Writing a Run Book can be your first iterative step towards mitigating recurring problems. Recurring problems can cause massive productivity problems, but don’t get fixed because the immediate issue is elsewhere.
For example, background worker systems rarely fail on their own, instead some unique situation will cause the workers to get stuck, the controller to get confused, or the queue to be poisoned. Each time, there are really two issues. The bespoke issue that broke the background processes and the recovery of the background worker system.
Since each new failure is unique, there is a tendency to treat the background system recovery as a unique problem too. This increases recovery time and prevents you from learning from past mistakes. Because the bug isn’t in the background system itself, there is often no motivation to spend time on the code.
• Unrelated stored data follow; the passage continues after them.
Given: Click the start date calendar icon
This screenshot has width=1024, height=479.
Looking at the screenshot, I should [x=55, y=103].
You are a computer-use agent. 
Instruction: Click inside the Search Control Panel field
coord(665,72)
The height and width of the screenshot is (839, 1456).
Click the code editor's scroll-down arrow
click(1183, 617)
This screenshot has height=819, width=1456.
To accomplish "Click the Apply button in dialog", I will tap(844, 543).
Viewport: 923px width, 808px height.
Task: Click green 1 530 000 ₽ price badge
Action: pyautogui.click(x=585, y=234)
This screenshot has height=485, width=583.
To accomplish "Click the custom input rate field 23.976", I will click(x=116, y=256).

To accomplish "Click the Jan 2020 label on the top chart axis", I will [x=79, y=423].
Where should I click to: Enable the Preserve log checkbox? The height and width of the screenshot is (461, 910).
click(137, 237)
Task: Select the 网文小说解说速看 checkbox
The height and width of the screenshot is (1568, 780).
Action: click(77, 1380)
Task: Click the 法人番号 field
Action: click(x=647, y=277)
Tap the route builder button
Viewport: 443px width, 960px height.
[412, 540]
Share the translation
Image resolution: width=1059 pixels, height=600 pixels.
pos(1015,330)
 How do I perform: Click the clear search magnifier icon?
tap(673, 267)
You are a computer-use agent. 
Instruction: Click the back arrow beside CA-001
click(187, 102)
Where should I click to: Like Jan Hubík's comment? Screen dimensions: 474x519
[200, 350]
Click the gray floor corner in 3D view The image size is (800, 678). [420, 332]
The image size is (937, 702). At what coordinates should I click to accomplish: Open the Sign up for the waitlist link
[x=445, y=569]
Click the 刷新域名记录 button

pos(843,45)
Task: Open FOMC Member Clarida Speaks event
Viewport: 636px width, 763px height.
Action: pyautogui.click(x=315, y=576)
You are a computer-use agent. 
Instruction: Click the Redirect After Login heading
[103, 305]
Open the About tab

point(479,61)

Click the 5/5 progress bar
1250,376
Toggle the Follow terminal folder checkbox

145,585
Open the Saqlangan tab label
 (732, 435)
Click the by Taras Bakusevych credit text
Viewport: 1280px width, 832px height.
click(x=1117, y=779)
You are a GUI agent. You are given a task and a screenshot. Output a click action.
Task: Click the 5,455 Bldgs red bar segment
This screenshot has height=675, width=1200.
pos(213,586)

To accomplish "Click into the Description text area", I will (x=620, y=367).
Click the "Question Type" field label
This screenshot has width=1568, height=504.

Fix the bug, restart the system, and move on with your day.
Enter the run book.
Write down the steps needed to mitigate the problem. This is for humans, so it can be an open ended description of what to look for, it won’t be very programmatic.
Once you have it, keep iterating. Add code snippets, descriptions, and flow logic.
As you iterate, you will notice that some parts of the process can be scripted, or even automated.
Iteration after iteration, more and more of the run book will become code, which makes it easier to code up the remaining pieces.
Will you be able to iterate the recurring problem out of existence? Maybe, maybe not. But with a run book and a plan, you will make progress and not be waiting for the next outage to wreck your day.